» **Problem to work on**
Search for the word "legend" in the entries. Each line that holds it should be copied.
● ● ● ● ● ● ●
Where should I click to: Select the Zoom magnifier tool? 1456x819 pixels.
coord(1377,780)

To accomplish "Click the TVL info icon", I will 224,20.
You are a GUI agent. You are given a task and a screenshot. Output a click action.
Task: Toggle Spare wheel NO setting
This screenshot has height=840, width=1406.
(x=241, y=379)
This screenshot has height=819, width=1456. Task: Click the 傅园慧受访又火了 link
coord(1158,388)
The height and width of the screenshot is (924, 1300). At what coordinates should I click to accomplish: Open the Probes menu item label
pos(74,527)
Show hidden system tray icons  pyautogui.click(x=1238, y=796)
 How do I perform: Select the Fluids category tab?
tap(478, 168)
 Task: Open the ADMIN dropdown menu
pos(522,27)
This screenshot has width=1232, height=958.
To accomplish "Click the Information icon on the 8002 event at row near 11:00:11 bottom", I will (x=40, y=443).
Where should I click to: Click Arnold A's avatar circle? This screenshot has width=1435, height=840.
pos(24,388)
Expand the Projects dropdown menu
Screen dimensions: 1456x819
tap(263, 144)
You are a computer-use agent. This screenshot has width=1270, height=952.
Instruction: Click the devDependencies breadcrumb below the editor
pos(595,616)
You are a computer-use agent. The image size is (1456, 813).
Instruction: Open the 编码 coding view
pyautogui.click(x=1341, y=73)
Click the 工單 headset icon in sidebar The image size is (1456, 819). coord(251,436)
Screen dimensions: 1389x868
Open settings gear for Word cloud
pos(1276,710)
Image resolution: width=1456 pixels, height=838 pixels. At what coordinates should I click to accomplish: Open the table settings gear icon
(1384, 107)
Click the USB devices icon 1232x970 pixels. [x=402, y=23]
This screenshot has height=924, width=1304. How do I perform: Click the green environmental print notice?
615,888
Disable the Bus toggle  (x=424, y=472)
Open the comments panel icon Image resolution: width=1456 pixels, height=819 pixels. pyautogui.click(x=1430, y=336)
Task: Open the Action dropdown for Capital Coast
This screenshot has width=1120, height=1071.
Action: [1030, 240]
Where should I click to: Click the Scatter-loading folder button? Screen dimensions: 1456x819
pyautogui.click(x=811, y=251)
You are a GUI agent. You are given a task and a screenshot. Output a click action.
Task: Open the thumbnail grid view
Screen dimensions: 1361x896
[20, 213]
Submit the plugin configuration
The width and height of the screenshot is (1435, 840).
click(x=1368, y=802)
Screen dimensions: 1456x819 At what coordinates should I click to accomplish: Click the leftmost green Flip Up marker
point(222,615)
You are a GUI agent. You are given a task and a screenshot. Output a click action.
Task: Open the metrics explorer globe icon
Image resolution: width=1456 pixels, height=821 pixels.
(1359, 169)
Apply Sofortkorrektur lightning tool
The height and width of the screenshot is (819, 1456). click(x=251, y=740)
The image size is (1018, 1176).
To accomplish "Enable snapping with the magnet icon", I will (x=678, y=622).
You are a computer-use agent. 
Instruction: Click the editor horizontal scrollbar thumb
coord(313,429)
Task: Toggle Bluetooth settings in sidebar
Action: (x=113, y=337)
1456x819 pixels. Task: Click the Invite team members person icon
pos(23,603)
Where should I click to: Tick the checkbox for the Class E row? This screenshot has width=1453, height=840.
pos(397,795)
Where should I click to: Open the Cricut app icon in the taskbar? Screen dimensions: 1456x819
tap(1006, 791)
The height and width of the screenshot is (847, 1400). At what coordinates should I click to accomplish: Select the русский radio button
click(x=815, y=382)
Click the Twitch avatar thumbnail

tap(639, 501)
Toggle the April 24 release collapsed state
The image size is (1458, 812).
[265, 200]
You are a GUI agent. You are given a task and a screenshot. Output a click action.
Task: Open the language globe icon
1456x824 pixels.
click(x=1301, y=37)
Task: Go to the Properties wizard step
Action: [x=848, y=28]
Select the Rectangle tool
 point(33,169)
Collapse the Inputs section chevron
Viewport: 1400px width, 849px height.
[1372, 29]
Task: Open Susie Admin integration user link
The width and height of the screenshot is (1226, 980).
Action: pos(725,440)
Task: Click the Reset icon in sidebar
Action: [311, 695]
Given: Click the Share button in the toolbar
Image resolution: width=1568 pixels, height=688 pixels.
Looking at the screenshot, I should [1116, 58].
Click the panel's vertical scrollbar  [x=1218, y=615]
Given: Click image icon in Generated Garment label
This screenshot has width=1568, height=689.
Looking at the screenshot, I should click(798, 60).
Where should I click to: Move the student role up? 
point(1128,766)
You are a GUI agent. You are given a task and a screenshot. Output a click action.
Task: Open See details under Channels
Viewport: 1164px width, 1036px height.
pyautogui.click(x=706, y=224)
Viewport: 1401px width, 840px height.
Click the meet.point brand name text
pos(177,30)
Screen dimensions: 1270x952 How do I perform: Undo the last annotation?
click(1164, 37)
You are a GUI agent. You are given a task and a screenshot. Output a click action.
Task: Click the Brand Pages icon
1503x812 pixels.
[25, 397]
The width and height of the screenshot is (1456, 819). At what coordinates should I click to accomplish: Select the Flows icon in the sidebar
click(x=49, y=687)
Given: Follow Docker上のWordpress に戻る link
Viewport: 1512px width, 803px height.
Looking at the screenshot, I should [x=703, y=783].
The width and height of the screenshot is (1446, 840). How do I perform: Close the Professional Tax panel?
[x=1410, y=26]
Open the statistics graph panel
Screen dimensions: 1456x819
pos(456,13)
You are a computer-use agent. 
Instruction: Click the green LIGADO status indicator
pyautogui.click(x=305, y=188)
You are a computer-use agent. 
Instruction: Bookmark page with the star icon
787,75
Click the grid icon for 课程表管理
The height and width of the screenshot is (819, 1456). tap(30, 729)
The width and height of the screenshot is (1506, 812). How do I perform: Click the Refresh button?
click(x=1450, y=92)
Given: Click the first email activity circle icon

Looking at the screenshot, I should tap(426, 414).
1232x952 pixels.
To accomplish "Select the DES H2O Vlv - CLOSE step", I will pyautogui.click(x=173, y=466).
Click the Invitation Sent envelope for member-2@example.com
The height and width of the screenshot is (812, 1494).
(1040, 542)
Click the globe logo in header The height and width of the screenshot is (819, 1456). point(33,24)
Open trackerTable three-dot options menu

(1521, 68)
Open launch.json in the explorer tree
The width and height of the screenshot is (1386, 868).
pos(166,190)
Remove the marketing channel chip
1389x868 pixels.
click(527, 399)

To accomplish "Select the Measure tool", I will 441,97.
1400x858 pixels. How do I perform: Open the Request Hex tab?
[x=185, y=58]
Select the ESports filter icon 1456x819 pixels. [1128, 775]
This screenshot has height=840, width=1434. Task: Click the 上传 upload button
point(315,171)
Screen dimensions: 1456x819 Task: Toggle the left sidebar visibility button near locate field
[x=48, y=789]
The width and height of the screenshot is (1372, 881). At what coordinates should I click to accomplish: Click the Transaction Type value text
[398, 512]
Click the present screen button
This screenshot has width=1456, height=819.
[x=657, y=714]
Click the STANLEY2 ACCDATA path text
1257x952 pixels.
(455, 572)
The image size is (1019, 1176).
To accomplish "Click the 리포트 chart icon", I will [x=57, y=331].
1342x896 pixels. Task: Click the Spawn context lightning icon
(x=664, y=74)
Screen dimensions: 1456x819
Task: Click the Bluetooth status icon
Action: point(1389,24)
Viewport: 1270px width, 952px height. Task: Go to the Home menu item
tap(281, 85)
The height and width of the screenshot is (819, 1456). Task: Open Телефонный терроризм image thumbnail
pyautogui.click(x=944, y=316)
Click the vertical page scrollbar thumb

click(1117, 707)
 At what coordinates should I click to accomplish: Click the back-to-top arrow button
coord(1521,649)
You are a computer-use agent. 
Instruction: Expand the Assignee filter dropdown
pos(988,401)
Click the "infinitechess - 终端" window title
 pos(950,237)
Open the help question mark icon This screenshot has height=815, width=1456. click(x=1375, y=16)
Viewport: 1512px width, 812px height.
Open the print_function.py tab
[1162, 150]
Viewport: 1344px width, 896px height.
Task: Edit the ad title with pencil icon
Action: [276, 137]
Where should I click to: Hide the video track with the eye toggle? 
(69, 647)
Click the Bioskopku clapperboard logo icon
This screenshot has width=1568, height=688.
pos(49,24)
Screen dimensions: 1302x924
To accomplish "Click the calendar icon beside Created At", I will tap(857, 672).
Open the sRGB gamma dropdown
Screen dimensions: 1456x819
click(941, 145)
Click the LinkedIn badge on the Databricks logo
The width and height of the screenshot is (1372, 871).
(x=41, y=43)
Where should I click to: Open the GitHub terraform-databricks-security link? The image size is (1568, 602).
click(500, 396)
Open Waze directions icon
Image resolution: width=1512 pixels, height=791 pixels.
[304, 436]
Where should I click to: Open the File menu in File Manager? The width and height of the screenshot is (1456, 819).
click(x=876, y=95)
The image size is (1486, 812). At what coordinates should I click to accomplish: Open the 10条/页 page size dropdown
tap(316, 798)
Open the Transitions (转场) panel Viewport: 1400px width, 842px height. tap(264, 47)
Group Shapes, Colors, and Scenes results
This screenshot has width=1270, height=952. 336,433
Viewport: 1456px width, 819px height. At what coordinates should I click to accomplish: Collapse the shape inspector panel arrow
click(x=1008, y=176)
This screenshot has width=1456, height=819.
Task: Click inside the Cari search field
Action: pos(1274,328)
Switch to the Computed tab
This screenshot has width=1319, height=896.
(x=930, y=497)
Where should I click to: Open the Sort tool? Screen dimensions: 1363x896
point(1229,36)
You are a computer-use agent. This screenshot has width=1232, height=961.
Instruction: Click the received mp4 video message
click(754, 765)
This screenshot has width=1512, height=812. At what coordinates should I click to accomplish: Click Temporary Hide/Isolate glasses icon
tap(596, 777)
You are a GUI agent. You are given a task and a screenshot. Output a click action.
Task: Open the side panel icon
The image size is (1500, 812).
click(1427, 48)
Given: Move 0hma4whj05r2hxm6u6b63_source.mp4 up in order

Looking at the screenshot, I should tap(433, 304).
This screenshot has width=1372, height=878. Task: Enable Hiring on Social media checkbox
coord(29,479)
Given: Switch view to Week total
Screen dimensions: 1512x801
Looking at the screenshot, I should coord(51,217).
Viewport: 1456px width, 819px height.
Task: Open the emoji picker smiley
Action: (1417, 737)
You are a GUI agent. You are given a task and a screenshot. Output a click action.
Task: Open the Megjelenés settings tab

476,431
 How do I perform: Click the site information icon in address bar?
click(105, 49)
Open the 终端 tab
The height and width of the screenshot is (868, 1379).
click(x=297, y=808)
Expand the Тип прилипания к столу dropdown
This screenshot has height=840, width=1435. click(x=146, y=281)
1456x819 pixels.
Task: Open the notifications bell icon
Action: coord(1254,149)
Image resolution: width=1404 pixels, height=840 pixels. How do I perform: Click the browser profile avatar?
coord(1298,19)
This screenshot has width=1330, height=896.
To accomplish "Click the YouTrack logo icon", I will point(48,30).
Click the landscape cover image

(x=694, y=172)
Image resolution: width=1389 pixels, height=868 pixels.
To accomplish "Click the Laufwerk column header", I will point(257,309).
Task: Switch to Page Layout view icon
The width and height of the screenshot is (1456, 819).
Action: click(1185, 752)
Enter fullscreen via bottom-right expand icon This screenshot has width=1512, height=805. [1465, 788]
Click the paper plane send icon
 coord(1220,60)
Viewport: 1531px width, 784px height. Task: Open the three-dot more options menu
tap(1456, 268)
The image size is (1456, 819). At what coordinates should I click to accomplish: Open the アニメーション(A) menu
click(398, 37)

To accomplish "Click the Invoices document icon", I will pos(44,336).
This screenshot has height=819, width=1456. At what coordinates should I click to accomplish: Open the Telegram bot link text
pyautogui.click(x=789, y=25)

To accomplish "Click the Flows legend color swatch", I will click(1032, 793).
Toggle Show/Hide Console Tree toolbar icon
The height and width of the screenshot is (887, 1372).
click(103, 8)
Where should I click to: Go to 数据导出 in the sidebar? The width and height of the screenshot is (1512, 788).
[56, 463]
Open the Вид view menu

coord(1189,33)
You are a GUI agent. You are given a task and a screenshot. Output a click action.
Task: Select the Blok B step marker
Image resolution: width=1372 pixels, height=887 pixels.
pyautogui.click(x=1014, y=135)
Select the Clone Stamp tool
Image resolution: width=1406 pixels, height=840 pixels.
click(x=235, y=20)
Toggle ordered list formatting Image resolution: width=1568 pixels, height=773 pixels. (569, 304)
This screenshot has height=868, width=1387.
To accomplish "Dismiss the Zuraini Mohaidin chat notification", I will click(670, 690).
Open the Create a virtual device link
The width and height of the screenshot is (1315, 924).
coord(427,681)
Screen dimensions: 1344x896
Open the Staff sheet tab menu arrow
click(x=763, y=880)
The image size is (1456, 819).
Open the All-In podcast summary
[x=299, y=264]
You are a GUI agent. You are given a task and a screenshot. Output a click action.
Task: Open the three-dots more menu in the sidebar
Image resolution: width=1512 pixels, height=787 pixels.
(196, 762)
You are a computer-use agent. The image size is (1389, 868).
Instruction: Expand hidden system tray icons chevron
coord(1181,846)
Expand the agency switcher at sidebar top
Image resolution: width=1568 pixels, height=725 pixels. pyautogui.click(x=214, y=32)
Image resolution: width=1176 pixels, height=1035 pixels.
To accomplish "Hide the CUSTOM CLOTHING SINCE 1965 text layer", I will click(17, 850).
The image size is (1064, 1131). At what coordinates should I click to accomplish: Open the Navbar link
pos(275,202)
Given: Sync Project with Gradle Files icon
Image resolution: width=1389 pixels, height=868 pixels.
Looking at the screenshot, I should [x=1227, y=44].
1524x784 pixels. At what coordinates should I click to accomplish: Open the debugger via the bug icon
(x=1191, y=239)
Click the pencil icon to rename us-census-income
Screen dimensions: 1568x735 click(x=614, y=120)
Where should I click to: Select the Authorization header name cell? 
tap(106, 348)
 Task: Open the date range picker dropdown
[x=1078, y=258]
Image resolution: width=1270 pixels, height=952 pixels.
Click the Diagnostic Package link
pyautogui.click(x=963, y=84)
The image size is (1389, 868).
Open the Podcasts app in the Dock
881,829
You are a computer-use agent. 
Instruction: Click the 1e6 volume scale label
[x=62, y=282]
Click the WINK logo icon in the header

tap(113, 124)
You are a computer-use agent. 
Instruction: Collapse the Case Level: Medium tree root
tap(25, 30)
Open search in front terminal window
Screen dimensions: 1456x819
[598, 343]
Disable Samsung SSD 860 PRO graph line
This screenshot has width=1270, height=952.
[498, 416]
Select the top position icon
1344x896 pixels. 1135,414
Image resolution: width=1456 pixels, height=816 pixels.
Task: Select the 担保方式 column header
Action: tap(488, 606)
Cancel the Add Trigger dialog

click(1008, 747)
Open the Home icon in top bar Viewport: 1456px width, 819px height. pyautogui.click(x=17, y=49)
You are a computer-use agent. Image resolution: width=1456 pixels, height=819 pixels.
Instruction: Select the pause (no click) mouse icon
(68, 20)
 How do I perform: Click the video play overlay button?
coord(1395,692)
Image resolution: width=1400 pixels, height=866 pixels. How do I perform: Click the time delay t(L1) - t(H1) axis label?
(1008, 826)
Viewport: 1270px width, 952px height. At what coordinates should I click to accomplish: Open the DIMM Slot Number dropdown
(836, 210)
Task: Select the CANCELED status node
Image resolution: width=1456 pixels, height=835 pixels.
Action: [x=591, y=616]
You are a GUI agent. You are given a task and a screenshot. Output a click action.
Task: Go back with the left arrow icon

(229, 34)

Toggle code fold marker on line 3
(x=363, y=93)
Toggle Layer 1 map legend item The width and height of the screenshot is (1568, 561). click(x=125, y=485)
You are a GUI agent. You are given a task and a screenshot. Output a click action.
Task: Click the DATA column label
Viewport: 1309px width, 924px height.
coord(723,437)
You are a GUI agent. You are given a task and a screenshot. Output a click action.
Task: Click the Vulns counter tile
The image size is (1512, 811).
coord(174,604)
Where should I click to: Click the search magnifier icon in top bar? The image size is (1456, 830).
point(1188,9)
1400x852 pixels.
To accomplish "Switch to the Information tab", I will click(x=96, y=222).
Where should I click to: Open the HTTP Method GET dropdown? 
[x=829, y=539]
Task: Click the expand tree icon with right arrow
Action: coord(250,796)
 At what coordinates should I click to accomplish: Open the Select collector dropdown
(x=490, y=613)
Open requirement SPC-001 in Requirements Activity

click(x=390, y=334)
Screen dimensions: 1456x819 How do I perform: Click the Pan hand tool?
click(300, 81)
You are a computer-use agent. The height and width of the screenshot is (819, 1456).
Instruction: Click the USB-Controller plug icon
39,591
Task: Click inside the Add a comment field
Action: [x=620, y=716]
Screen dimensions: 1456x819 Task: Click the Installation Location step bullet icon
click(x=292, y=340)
● ● ● ● ● ● ●
» **Output for this task**
To accomplish "Click the Flows legend color swatch", I will click(1032, 793).
Toggle Layer 1 map legend item The width and height of the screenshot is (1568, 561). click(x=125, y=485)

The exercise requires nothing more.